In 1951 American computer scientist and popular writer Edmund Berkeley developed Squee, the Electronic Robot Squirrel. Squee has been called, "the first of the true robots," because it was the first robot able to carry out a defined task, as opposed to just steering towards light. The task was collecting "nuts," which in the robot's case meant tennis balls. Squee was also the first robot to have a manipulator under automatic control. 

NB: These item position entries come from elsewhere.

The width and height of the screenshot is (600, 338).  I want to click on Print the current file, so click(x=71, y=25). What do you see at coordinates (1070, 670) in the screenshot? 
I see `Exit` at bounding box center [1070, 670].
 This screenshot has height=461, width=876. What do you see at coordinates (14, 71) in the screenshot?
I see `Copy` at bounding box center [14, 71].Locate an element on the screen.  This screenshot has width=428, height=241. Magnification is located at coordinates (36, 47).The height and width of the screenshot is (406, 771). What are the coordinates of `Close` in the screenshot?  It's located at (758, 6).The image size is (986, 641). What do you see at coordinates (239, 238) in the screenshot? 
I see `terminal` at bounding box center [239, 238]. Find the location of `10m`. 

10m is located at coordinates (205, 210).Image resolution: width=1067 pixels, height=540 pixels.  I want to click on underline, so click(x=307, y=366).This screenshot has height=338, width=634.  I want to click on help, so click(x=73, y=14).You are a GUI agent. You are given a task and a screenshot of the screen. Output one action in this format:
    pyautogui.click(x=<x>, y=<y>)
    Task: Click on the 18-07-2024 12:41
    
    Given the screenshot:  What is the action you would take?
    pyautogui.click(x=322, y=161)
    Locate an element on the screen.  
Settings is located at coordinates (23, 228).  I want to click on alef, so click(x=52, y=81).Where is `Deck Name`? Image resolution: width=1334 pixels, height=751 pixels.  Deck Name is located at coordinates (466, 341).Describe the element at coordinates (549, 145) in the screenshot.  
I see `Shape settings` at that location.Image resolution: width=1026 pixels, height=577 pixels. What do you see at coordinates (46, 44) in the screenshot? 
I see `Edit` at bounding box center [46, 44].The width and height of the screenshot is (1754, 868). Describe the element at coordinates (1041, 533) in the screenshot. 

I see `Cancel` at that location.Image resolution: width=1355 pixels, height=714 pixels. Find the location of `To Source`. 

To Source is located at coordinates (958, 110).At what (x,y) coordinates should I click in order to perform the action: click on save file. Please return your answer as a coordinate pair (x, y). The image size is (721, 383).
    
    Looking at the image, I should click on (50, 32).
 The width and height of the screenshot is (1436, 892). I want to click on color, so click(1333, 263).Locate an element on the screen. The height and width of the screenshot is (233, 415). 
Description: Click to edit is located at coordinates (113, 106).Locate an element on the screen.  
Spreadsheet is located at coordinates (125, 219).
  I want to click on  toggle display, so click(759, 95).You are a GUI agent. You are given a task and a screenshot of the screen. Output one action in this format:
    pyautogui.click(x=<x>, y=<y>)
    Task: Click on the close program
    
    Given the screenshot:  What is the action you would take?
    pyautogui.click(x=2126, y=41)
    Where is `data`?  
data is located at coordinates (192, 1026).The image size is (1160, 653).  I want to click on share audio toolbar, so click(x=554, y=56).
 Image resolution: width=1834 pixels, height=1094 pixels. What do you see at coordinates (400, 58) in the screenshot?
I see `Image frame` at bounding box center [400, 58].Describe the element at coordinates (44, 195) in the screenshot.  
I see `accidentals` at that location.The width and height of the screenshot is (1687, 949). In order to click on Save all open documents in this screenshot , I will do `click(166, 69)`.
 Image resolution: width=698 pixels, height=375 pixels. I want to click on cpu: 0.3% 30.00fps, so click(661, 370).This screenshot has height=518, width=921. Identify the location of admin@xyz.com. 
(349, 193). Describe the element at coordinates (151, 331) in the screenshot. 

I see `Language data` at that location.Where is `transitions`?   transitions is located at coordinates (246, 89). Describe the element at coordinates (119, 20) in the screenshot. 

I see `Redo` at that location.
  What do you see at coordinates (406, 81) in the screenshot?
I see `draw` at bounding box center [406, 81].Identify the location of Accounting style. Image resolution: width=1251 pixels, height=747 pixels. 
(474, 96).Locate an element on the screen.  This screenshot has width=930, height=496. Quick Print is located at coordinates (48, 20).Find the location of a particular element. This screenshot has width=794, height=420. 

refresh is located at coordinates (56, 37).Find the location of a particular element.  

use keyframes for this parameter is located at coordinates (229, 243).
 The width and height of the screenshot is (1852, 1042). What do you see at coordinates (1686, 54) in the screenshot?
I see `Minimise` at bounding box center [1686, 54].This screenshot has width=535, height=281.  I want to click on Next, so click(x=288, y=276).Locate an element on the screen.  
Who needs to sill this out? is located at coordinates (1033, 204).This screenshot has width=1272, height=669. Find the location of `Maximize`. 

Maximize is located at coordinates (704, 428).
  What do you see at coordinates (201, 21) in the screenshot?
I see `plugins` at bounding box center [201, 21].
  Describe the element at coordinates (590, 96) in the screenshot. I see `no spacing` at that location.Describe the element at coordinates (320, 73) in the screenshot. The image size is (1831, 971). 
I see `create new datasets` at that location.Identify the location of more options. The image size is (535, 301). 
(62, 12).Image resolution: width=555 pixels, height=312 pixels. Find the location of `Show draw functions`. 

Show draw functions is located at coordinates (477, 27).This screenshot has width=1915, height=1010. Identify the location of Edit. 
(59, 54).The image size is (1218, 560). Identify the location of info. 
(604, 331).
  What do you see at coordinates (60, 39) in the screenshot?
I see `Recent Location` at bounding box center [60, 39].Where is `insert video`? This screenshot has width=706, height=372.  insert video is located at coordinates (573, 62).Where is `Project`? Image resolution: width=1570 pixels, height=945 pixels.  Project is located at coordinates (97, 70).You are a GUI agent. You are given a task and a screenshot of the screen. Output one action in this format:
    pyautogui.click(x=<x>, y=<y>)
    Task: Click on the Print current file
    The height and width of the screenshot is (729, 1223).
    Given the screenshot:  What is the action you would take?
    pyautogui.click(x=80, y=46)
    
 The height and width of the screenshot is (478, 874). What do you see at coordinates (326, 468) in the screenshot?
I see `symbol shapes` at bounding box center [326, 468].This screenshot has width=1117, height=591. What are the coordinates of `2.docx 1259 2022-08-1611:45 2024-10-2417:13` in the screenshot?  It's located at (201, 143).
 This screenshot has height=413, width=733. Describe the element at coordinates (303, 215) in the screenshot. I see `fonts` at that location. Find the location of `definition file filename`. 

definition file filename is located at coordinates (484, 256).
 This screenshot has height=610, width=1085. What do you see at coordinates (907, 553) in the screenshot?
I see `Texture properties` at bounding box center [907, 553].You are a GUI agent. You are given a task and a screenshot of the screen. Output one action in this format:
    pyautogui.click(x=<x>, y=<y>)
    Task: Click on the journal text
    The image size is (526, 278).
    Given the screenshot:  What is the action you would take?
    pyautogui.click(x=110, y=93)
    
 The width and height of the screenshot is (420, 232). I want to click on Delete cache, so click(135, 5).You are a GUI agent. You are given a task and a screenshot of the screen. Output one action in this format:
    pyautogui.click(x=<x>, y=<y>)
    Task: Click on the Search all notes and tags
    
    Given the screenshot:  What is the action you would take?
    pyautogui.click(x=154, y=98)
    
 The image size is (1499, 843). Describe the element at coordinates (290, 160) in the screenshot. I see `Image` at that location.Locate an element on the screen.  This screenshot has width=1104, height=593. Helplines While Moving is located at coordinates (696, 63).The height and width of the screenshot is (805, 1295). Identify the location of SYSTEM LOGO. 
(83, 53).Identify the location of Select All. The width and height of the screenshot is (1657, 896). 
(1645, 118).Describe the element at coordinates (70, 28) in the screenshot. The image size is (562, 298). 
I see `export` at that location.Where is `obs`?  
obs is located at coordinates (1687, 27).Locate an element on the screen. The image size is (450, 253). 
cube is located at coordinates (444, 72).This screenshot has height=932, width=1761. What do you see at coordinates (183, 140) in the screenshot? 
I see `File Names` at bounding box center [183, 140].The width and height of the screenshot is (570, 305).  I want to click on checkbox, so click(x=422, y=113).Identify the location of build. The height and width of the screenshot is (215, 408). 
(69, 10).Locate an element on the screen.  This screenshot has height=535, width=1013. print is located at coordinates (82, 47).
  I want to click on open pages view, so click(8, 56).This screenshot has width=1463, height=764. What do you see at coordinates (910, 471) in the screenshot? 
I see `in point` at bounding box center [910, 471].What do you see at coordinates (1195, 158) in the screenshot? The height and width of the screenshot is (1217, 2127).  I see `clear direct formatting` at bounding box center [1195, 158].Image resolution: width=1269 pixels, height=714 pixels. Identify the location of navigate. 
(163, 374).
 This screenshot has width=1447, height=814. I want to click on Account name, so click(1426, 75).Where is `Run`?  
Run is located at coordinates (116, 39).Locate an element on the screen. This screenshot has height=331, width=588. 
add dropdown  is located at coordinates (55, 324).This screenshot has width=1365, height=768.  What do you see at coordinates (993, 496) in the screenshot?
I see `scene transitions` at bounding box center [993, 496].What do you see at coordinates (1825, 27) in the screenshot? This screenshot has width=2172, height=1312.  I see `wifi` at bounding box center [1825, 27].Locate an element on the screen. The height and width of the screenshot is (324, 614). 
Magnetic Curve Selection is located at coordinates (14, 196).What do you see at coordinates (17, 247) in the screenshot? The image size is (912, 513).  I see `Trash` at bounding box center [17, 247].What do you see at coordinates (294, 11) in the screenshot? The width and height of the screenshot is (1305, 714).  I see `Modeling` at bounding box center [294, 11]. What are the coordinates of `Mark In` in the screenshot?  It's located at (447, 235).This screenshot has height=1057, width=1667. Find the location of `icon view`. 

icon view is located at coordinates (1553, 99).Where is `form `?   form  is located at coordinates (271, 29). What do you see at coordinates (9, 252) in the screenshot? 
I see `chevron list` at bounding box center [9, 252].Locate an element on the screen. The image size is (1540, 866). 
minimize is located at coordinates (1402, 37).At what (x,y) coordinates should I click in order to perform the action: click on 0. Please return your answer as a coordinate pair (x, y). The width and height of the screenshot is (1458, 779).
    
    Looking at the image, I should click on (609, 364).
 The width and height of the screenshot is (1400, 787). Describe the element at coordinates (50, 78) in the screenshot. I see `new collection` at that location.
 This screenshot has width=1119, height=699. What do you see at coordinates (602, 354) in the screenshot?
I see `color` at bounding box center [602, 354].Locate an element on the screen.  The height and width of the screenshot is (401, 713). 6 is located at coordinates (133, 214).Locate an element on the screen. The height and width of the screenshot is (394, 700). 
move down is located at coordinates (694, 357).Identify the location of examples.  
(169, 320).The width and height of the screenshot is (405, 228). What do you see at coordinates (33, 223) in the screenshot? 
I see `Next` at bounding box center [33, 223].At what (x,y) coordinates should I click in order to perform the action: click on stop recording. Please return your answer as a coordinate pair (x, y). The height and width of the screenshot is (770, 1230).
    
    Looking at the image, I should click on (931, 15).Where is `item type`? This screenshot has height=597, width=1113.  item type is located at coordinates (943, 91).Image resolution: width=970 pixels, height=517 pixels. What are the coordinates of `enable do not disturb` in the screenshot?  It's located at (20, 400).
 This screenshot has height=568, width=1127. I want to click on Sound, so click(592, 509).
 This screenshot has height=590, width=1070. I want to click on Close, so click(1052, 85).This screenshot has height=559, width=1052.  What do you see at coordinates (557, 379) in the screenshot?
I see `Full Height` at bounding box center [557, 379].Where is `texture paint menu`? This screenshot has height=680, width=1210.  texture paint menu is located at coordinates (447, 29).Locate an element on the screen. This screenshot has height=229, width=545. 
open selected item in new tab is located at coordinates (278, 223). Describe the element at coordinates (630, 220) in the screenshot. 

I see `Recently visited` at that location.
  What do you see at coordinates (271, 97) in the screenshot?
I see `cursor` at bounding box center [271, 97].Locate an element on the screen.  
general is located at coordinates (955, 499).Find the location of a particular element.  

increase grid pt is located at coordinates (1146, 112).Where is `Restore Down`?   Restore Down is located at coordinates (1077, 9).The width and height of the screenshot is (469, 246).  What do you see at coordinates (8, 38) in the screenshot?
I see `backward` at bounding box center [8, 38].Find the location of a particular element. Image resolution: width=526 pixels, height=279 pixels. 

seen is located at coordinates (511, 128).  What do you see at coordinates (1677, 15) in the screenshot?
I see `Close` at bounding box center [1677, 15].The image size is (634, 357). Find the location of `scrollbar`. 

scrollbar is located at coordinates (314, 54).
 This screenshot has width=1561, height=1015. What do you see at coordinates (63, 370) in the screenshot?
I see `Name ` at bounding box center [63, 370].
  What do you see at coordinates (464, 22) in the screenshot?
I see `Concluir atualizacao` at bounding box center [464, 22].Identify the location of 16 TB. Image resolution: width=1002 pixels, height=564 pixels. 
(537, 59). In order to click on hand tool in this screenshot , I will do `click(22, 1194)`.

"Squee (named after 'squirrel') is an electronic robot squirrel. It contains four sense organs (two phototubes, two contact switches), three acting organs (a drive motor, a steering motor, and a motor which opens and closes the scoop or 'hands'), and a small brain of half a dozen relays. It will hunt for a 'nut'. The 'nut' is a tennis ball designated by a member of the audience who steadily holds a flashlight above the ball, pointing the light at Squee. Then Squee approaches, picks up the 'nut' in its 'hands' (the scoop), stops paying attention to the steady light, sees instead a light that goes on and off 120 times a second shining over its 'nest', takes the 'nut' to its 'nest', there leaves the nuts, and then returns to hunting more 'nuts'. When Squee is operating, it is a dramatic and exciting example of a robot. It has been exhibited in New York, Pittsburgh, and Minneapolis, and has always entertained and excited the audience. The machine however is sensitive to the surrounding light level, and usually has to be shown in a room about 8 by 10 ft. with only a small amount of overhead light and black curtained walls. Data: completed; rather well finished but not professionally; 75% reliable; maintenance, difficult; our costs, about $3,000" (Berkeley, Small Robots--Report [1956]).

Berkeley constructed only one example of Squee. It is preserved at the Computer History Museum in Mountain View, California, the gift of Gordon Bell.